Required action |
Each line of the data below from the one holding "You are a computer-use agent." to the one holding "Open My Day", inclusive, is to be reproduced exactly; no other line belongs in the answer.

Information given |
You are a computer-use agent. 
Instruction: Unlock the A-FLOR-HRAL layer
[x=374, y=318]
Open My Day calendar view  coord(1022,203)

---

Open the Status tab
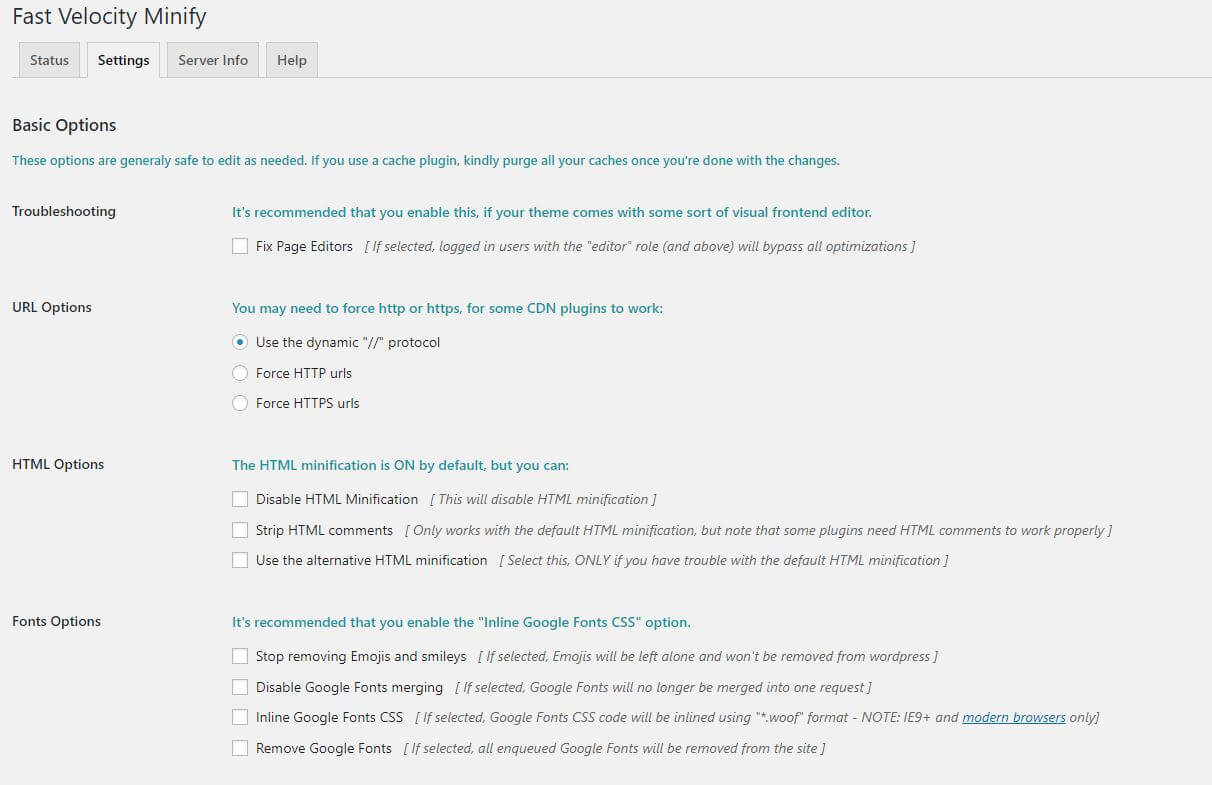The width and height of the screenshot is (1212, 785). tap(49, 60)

Task answer |
You are a computer-use agent. 
Instruction: Unlock the A-FLOR-HRAL layer
[x=374, y=318]
Open My Day calendar view  coord(1022,203)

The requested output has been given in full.